Images in the data are to be skipped, while every line is restated exactly as written.

━━━━━ DATASET EXCERPTS

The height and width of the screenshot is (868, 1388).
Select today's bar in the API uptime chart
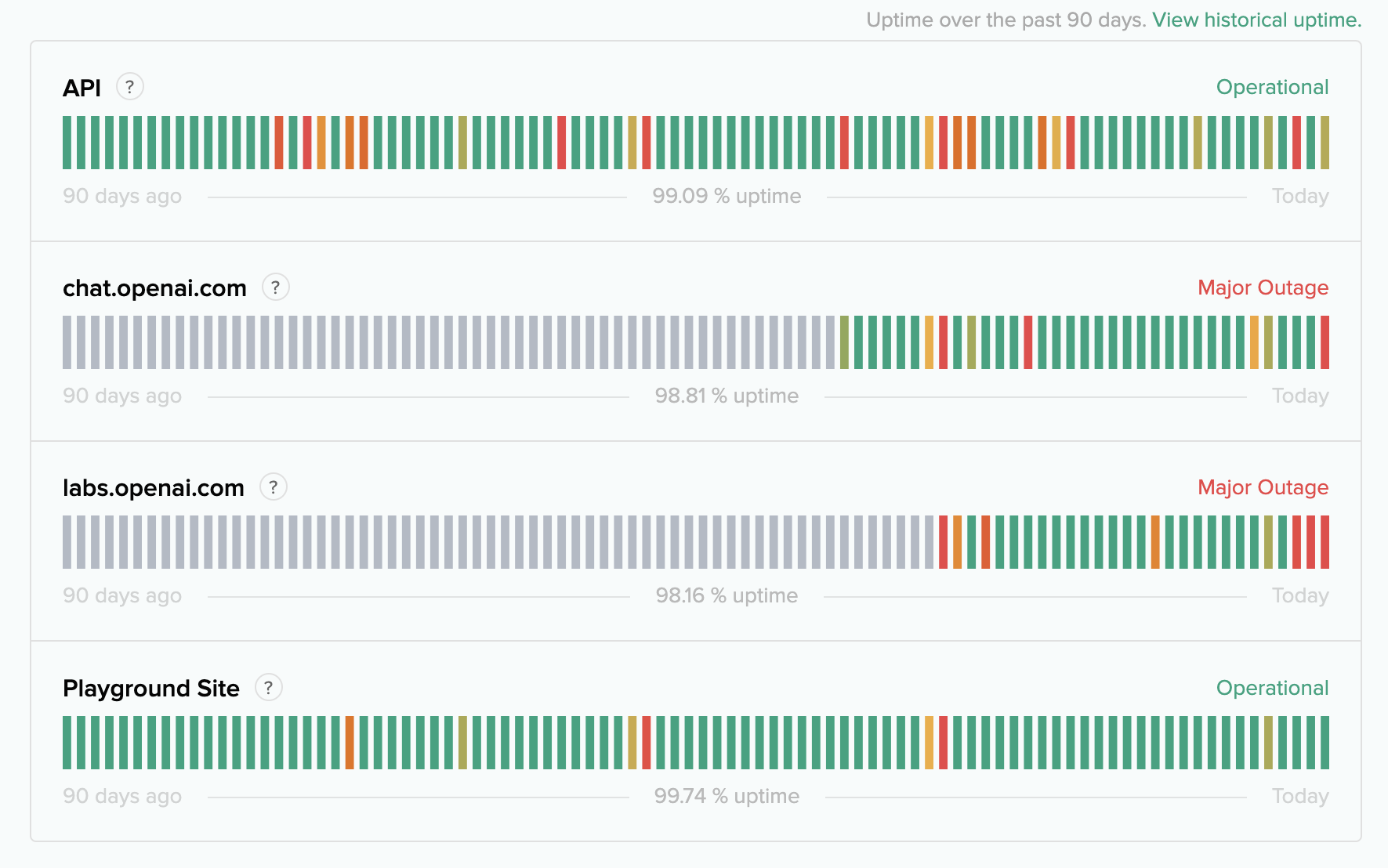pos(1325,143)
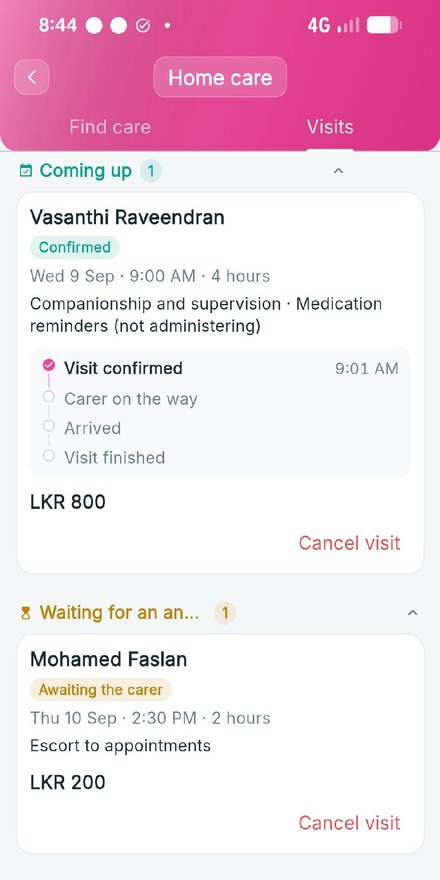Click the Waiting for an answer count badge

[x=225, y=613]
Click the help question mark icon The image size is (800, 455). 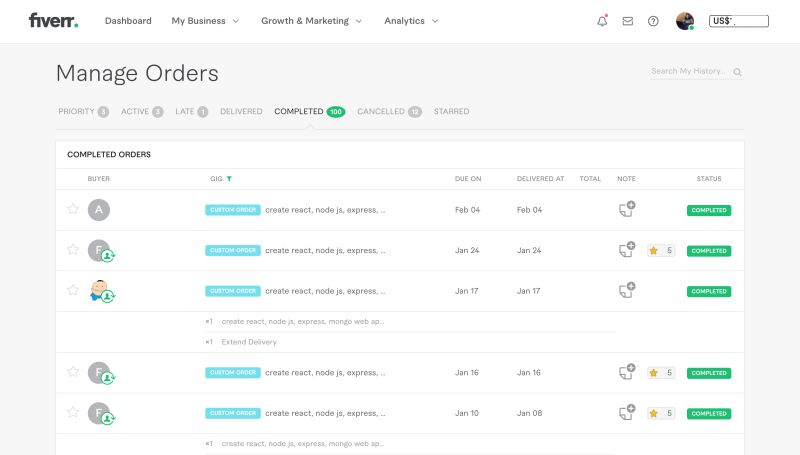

━━━━━━━━━━

◆ **YOUR SOLUTION**:
The height and width of the screenshot is (868, 1388).
Select today's bar in the API uptime chart
pos(1325,143)
Click the Waiting for an answer count badge

[x=225, y=613]
Click the help question mark icon The image size is (800, 455). 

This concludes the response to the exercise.